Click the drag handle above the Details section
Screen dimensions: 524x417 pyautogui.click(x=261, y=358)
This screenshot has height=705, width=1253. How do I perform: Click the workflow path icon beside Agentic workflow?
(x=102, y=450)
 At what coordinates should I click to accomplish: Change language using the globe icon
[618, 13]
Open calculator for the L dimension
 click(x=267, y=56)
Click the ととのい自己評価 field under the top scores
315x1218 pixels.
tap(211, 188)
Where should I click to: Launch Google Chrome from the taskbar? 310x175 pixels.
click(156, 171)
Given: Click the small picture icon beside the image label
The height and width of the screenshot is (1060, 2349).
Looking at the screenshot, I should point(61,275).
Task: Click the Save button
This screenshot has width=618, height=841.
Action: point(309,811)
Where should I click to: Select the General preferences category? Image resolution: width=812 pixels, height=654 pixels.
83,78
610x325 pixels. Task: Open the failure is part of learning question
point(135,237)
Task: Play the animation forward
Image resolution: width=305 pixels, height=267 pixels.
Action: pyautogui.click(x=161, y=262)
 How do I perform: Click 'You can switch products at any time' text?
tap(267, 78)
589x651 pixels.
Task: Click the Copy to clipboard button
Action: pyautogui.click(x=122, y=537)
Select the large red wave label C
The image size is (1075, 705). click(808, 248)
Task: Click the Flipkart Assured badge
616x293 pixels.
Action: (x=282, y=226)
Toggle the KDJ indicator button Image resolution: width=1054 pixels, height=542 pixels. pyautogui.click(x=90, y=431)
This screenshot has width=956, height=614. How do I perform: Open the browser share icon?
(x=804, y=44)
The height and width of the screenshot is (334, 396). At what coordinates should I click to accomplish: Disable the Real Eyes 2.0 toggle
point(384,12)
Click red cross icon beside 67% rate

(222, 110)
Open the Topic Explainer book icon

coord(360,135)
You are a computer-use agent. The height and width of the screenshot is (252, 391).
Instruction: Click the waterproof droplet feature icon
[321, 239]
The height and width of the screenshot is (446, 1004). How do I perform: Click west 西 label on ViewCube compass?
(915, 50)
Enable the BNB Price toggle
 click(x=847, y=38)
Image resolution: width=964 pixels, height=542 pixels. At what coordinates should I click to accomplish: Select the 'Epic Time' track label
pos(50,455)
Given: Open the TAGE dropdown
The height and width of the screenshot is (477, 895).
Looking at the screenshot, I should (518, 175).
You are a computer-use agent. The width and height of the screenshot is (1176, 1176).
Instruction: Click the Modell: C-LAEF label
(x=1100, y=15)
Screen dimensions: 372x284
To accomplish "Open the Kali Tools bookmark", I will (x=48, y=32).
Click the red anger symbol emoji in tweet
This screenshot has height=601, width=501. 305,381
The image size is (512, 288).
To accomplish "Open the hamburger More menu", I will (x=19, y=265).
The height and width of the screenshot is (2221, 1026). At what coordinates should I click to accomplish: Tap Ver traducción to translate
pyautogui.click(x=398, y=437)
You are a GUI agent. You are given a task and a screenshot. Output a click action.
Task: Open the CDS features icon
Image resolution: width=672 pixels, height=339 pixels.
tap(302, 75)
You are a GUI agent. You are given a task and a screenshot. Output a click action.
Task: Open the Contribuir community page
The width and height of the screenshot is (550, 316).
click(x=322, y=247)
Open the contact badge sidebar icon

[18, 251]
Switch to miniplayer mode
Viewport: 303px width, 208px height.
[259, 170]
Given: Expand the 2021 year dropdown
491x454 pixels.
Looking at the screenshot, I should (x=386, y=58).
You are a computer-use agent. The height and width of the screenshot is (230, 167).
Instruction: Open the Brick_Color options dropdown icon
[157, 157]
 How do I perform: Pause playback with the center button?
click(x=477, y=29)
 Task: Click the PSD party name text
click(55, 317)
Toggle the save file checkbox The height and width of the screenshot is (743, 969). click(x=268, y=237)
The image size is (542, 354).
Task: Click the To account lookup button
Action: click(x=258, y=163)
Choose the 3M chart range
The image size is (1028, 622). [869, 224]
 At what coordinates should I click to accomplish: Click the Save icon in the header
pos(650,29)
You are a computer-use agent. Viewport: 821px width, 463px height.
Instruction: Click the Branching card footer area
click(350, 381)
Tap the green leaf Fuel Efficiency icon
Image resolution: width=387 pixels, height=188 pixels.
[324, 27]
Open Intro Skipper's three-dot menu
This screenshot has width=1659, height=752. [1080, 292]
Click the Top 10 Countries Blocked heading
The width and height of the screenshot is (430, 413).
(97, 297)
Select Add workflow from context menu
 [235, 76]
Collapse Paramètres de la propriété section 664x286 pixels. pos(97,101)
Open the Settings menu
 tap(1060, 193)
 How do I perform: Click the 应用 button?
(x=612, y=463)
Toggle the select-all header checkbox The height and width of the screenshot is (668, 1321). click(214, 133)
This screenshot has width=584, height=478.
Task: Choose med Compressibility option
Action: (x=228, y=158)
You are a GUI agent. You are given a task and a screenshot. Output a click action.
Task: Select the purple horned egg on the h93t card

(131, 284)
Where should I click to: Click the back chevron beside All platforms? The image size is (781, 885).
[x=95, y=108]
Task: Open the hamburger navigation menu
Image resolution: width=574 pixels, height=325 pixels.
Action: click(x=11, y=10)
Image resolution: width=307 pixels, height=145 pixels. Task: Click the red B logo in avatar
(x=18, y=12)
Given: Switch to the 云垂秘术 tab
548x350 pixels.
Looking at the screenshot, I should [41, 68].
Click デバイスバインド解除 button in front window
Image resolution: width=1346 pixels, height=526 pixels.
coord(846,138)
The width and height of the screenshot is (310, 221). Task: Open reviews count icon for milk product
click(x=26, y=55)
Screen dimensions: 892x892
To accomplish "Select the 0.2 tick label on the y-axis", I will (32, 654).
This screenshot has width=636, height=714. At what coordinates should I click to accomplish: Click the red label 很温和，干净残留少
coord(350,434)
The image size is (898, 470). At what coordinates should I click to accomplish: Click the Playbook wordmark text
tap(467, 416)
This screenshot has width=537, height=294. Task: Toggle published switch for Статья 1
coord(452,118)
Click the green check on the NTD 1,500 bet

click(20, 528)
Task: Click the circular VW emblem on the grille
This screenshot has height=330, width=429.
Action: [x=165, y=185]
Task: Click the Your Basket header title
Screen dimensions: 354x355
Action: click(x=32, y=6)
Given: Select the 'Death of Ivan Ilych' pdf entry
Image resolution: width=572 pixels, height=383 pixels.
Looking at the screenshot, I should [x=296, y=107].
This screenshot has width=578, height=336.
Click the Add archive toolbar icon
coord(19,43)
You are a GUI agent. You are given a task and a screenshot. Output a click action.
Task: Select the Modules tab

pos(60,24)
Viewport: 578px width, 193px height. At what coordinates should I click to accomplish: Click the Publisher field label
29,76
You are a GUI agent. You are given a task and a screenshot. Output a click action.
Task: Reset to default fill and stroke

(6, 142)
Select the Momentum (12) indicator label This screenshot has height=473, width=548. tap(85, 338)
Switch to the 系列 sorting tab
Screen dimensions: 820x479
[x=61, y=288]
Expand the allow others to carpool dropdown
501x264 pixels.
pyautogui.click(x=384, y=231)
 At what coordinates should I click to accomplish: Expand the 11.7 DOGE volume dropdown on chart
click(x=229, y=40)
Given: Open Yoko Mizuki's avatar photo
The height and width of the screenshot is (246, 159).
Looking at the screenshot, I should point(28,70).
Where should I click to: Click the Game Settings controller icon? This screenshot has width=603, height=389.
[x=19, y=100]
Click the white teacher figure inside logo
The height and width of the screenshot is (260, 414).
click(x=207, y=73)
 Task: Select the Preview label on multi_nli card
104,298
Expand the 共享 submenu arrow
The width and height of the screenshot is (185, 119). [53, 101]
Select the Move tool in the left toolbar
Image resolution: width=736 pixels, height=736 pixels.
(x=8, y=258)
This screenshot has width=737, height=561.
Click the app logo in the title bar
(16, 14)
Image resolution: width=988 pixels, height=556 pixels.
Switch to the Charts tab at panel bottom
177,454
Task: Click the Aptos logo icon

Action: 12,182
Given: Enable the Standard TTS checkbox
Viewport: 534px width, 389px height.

# # # #

## Exercise details:
Return only the number of lines above in which the string "will" occurs.

## Response to the task:
3